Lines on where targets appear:
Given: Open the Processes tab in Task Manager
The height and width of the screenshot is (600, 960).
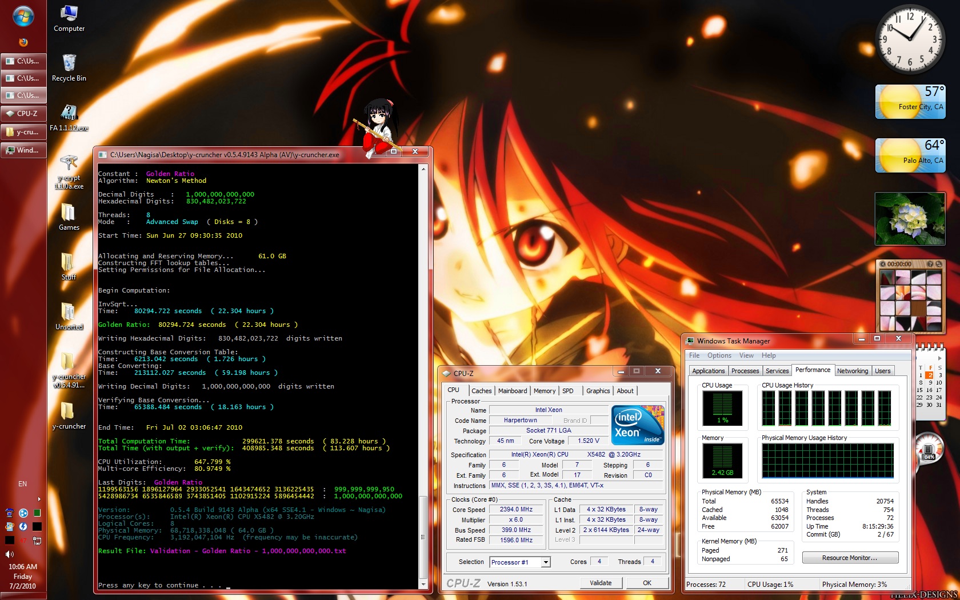Looking at the screenshot, I should 745,371.
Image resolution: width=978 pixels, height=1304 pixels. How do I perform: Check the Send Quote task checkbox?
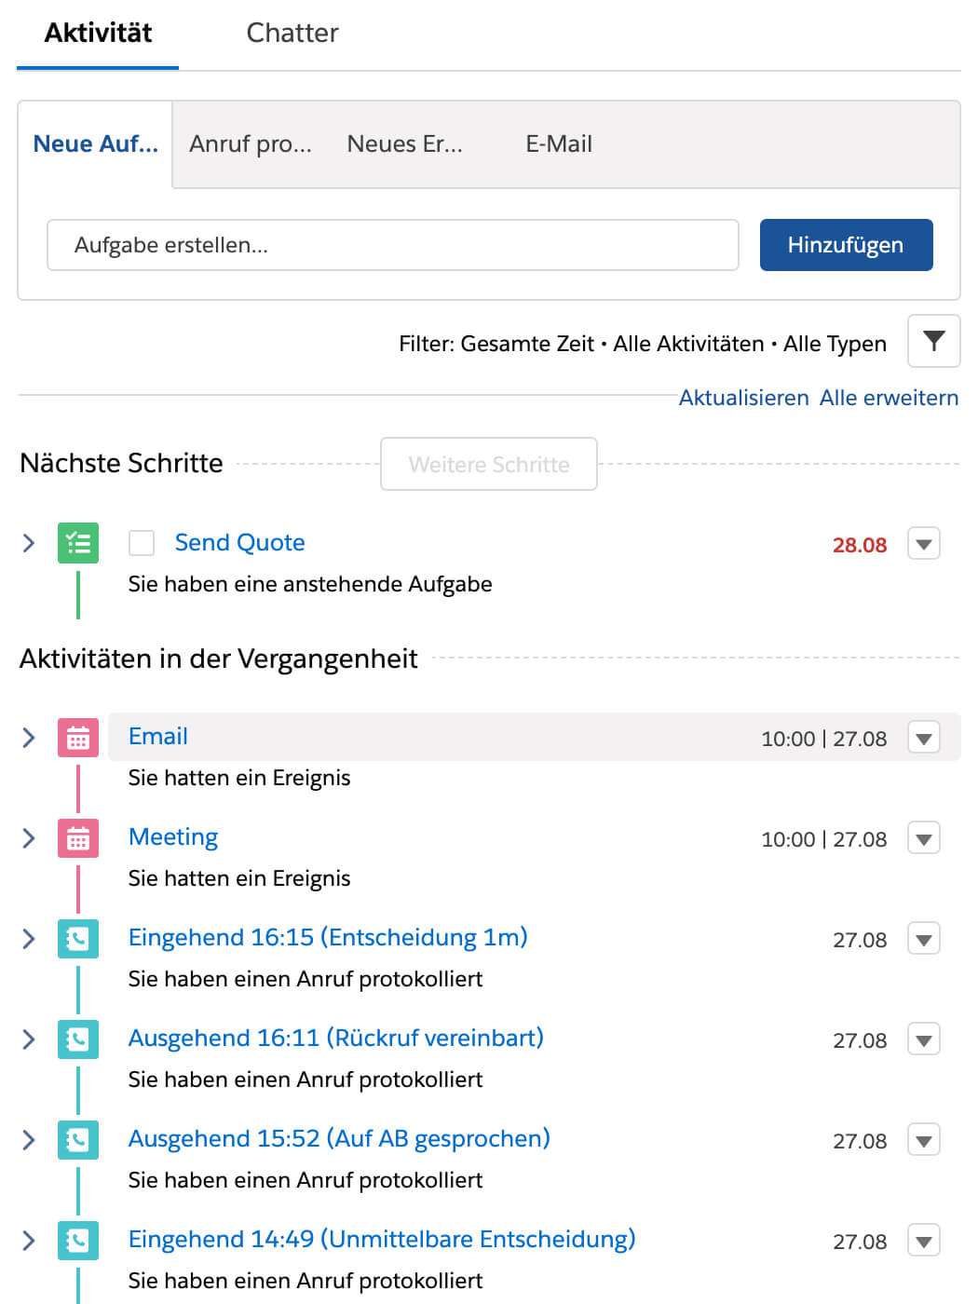(142, 543)
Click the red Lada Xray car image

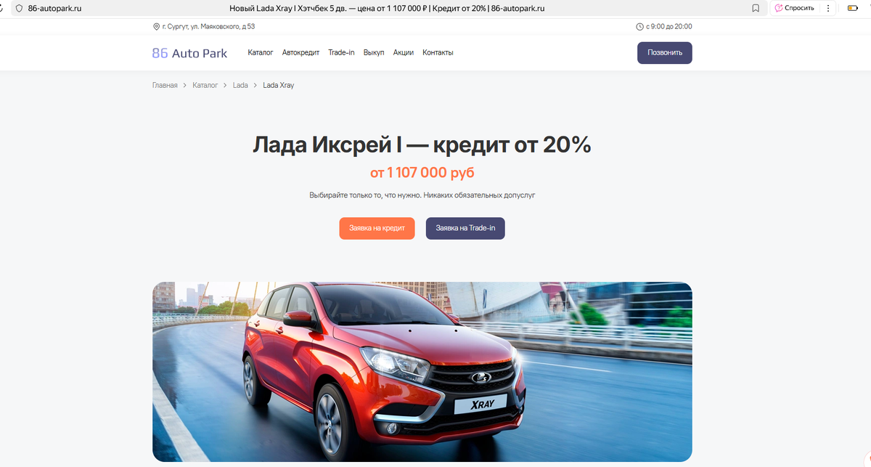tap(422, 372)
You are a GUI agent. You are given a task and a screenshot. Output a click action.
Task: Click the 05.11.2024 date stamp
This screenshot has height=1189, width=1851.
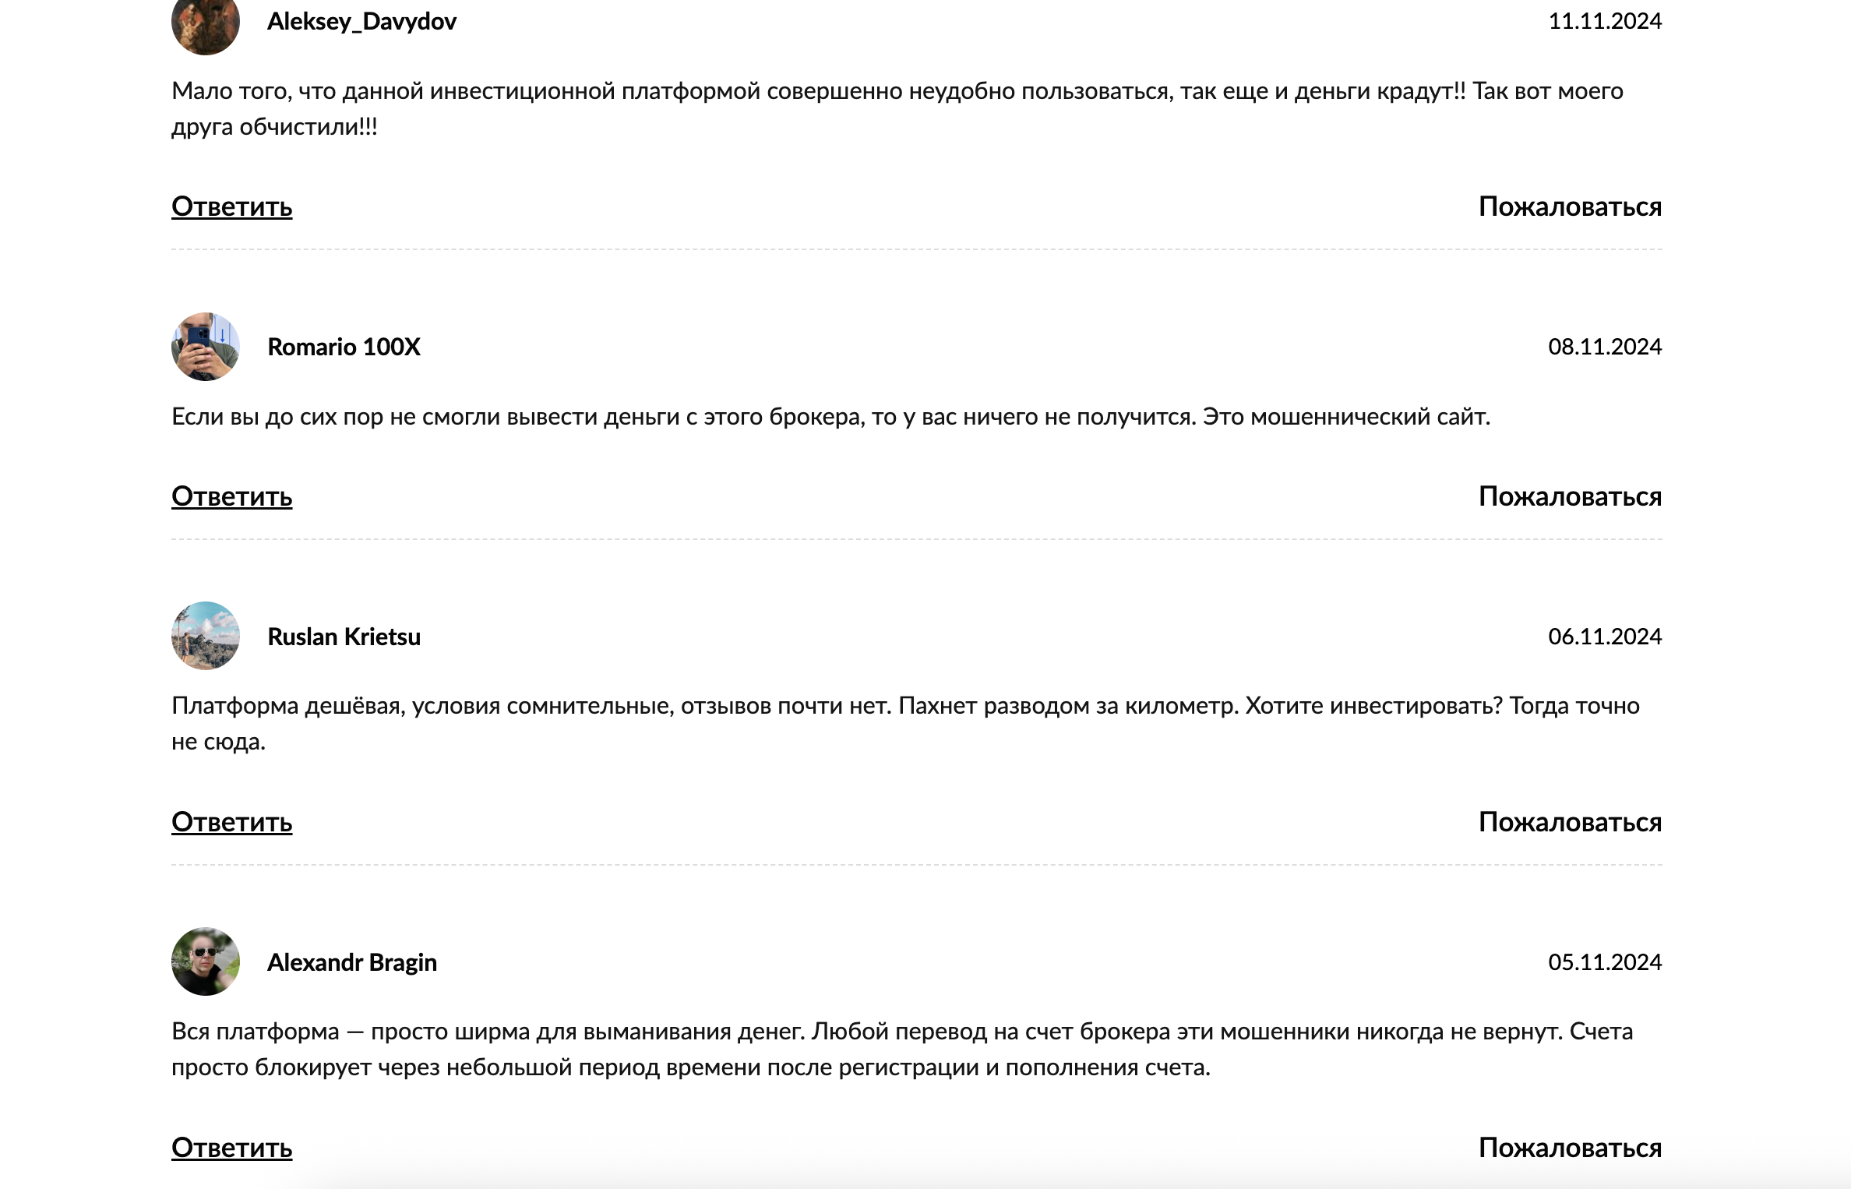(x=1605, y=962)
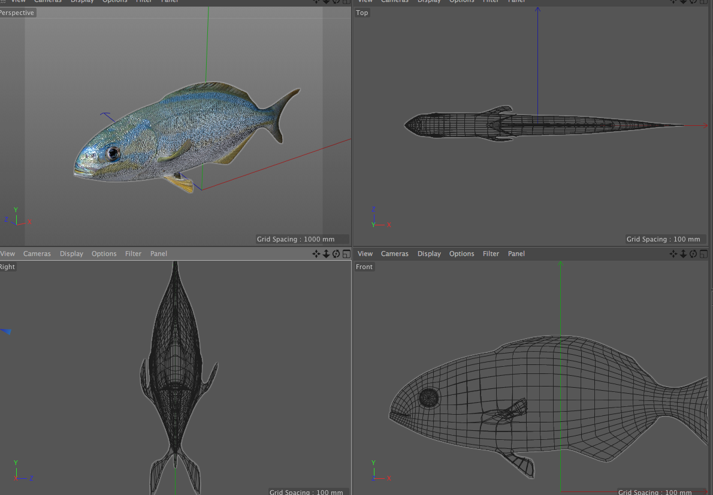Open the Cameras menu in Right viewport
This screenshot has height=495, width=713.
[37, 254]
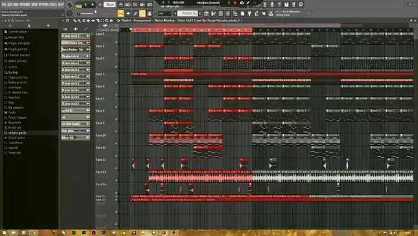Open the Pattern 16 selector dropdown
418x236 pixels.
tap(189, 13)
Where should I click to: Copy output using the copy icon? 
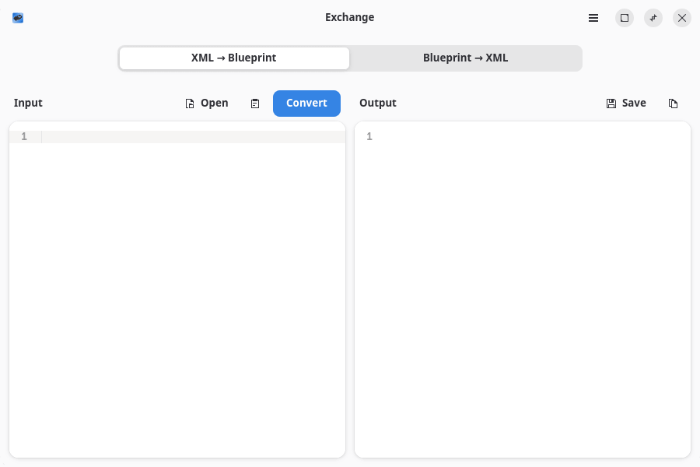pos(674,104)
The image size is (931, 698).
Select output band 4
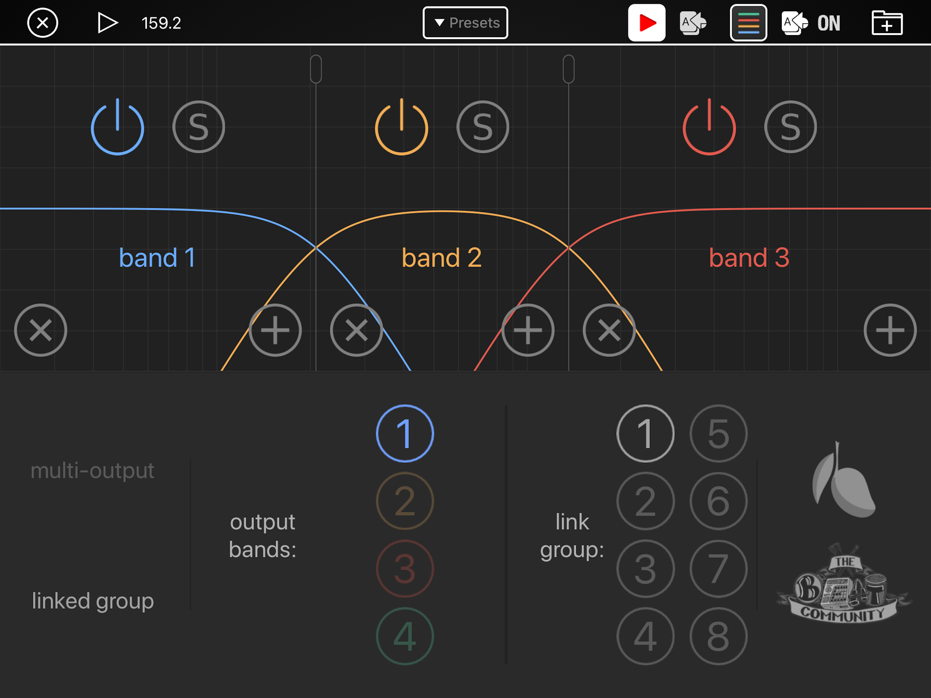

Aim>
Can you reproduce every line above word for word, leaving out the pictures?

Output below>
Given: Open the Processes tab in Task Manager
The height and width of the screenshot is (600, 960).
Looking at the screenshot, I should 745,371.
Image resolution: width=978 pixels, height=1304 pixels. How do I perform: Check the Send Quote task checkbox?
(142, 543)
Click the red Lada Xray car image

tap(422, 372)
You are a GUI agent. You are given a task and a screenshot. Output a click action.
Task: Click the 05.11.2024 date stamp
This screenshot has height=1189, width=1851.
(x=1605, y=962)
Open the Cameras menu in Right viewport
This screenshot has height=495, width=713.
[37, 254]
Open the Pattern 16 selector dropdown
418x236 pixels.
tap(189, 13)
Where should I click to: Copy output using the copy icon? 
pos(674,104)
The image size is (931, 698).
Select output band 4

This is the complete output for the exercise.